Quando houver uma sentença final no processo Hidrotambo-Dulcepamba, será a primeira do Equador a fixar um entendimento sobre os padrões e as limitações da exploração de recursos renováveis e não renováveis geridos pelo Estado. A decisão também deve delimitar a atuação das empresas concessionárias, para saber quando elas infringem os direitos coletivos e da natureza. E ainda pode ir além: o processo determinará se a possível inação do Estado causou uma violação dos direitos humanos, já que os cidadãos haviam denunciado anteriormente os problemas relacionados ao desvio do rio.

Carmen Guanulema (centro), mostra seus documentos a dois advogados
Carmen Guanulema (centro), mostra seus documentos a dois advogados que lideram a ação judicial da comunidade contra a Hidrotambo (Imagem: Misha Vallejo Prut)

Futuro hidrelétrico do Equador

Apesar de todos os entraves legais e socioambientais citados até aqui, uma hidrelétrica com o dobro do tamanho da de Coca Codo Sinclair está sendo planejada na província de Morona-Santiago, no sudeste do Equador.
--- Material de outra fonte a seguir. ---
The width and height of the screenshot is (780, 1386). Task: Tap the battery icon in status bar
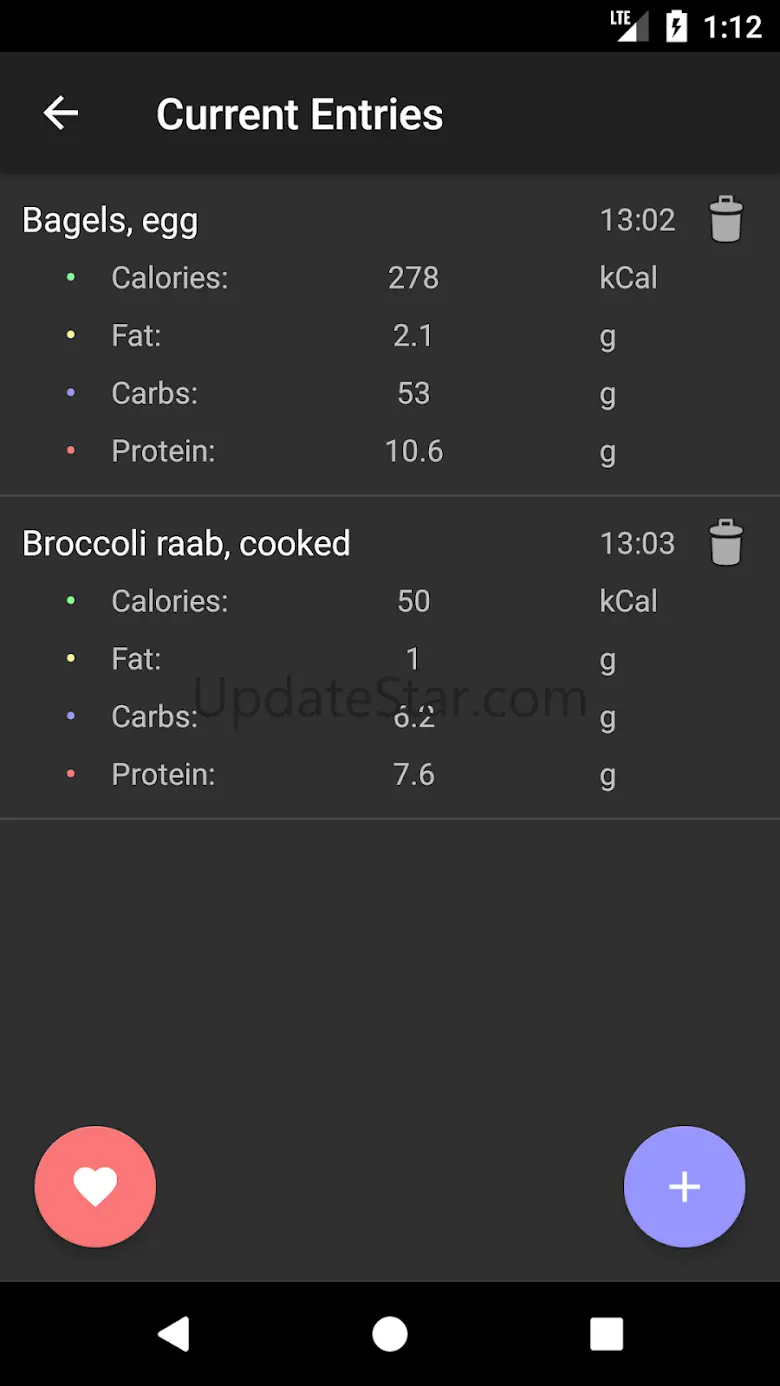tap(677, 26)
Batizado como o rio de pretende explorar, Santiago, o projeto teria uma capacidade máxima de 3,6 gigawatts. 

A previsão é que a usina entre em operação até 2031, embora ainda não tenha sido anunciada qual empresa ficará responsável pela operação, nem tenha sido aprovada sua licença ambiental. 

“O Santiago é um rio único”, diz Jorge Celi, da Unesco, sobre uma das principais artérias fluviais que conectam a Amazônia peruana e equatoriana. “Estamos falando de uma hidrelétrica com 200 metros de altura em um rio torrencial que carrega muitos sedimentos. Tudo isso vai parar atrás da barragem, gerando um forte impacto sobre a dinâmica rio abaixo”.
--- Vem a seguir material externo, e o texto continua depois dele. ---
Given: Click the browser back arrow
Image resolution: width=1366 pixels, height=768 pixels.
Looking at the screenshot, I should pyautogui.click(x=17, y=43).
De volta à província de Bolívar, Polo Jiménez e as comunidades do rio Dulcepamba esperam o dia em que não haja mais ameaça de enchentes. “Não quero mais ter medo de dormir”, diz. “Só espero que haja mais segurança para que o rio não venha e vivamos em paz”.

Esta história é fruto de uma parceria entre Diálogo Chino e Youtopía Ecuador. A história foi produzida com o apoio da Earth Journalism Network da Internews.